I received my B.S. in Computer Science from China University of Geosciences (CUG), Wuhan, in 2004, and my Ph.D. in 2009 from the Institute of Image Recognition & Artificial Intelligence, Huazhong University of Science and Technology (HUST), advised by Prof. Jinwen Tian.
In 2009, I joined Chongqing University of Posts and Telecommunications (CQUPT). In 2010, I spent a year teaching middle school students in a village town as part of a government Aid Education Program. In 2012, I joined the Informedia Group at Carnegie Mellon University (CMU), working with Prof. Alexander G. Hauptmann as a postdoctoral fellow .
From 2014 to 2023, I was a full professor at CQUPT, leading the Intelligent Multimedia Research Center and the Chongqing Key Laboratory of Signal and Information Processing. In September 2023, I joined the School of Intelligent Systems Engineering at Sun Yat-sen University (Shenzhen Campus) as a full professor, and I continue close collaboration with CQUPT, including joint supervision of Master's and PhD students.

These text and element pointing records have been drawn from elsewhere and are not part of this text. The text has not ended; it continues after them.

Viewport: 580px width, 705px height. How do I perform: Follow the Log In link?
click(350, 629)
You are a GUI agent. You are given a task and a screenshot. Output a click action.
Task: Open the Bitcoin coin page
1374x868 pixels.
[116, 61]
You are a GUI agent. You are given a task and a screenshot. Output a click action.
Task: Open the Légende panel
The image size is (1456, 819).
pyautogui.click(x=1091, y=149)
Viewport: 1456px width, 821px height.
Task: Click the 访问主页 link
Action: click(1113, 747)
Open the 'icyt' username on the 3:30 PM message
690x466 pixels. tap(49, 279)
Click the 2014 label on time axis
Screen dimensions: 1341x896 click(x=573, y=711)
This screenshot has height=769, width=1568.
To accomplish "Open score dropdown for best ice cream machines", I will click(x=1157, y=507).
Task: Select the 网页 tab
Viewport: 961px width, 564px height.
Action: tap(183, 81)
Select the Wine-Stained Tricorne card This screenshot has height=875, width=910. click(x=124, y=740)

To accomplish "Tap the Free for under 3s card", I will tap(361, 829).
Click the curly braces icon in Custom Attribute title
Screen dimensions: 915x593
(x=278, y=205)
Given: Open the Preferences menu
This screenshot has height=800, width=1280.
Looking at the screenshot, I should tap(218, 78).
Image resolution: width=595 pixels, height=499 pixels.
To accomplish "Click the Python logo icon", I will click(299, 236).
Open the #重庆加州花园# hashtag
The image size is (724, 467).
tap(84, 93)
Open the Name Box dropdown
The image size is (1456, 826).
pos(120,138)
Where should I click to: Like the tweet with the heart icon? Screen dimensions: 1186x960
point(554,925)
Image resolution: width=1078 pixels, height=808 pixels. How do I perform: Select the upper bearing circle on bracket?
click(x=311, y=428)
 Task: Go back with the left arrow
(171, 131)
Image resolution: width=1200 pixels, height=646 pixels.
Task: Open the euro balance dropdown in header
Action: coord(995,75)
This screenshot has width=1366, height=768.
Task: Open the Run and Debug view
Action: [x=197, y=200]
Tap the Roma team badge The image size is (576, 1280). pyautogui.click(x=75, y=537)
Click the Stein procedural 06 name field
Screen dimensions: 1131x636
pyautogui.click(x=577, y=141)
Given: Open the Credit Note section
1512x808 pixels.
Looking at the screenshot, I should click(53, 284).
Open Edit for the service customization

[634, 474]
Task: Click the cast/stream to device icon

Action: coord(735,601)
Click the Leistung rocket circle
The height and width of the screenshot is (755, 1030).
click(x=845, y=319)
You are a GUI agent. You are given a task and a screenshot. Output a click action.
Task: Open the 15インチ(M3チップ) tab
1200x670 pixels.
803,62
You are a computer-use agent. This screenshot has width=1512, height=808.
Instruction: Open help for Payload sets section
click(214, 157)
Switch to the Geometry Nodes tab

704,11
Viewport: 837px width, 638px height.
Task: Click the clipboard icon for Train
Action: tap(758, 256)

Official faculty pages: SYSU, CQUPT.
I am recruiting highly self-motivated Postdocs, PhD / Master students and long-term research interns, please read the recruiting note here: [ 招生说明 ].
Research Interests
- Multimodal perception & fusion: robust detection and recognition under challenging conditions using infrared, visible, LiDAR point clouds, SAR, and their fusion (e.g., IR+visible in low light, visible+navigation radar in real scenes).
- Infrared & 3D scene understanding: infrared small-target detection, scalable infrared foundation models for low-SNR tasks, and LiDAR-based 3D object detection and scene perception.
- Controllable generation for perception & planning: diffusion-based translation and synthesis of sensor data (e.g., visible→infrared) and condition-controlled image/video generation to support detection, tracking, and planning.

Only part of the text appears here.